**Task statement**
Search each line below for "agent", then return the lines where it appears.

BEGIN Dataset records

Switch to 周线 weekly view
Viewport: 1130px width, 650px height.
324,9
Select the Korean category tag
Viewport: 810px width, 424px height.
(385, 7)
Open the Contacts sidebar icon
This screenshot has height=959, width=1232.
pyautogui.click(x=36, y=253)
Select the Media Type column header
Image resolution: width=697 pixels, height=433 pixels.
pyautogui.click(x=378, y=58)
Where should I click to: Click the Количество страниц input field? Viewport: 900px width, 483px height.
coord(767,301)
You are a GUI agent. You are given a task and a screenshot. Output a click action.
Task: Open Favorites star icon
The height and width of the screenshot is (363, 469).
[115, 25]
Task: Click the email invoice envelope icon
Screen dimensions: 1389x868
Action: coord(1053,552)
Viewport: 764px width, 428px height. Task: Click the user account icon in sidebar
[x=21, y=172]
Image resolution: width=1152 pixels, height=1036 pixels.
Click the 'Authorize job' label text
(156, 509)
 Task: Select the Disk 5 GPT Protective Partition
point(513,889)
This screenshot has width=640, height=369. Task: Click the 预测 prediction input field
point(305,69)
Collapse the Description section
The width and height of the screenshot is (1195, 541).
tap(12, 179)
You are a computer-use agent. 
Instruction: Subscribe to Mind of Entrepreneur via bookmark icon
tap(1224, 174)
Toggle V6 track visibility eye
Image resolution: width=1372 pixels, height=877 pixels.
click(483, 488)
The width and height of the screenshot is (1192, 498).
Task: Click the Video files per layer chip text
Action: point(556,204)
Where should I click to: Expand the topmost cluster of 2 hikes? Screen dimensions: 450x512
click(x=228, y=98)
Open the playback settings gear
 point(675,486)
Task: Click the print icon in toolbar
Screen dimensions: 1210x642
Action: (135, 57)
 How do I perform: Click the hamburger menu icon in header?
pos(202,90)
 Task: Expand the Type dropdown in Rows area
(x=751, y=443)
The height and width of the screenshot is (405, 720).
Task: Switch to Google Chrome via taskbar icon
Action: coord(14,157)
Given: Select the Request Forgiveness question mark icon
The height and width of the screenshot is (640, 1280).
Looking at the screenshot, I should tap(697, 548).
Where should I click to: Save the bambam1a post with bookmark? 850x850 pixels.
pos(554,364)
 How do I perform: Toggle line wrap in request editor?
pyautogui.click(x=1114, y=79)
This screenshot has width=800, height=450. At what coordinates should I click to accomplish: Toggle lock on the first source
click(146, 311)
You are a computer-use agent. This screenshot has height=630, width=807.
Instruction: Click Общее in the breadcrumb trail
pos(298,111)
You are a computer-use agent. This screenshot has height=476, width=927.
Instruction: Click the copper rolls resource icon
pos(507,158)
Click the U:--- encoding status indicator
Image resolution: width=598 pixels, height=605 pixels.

END Dataset records

**Solution to the exercise**
You are a GUI agent. You are given a task and a screenshot. Output a click action.
You are a computer-use agent. 
You are a computer-use agent. This screenshot has height=630, width=807.
You are a computer-use agent. This screenshot has height=476, width=927.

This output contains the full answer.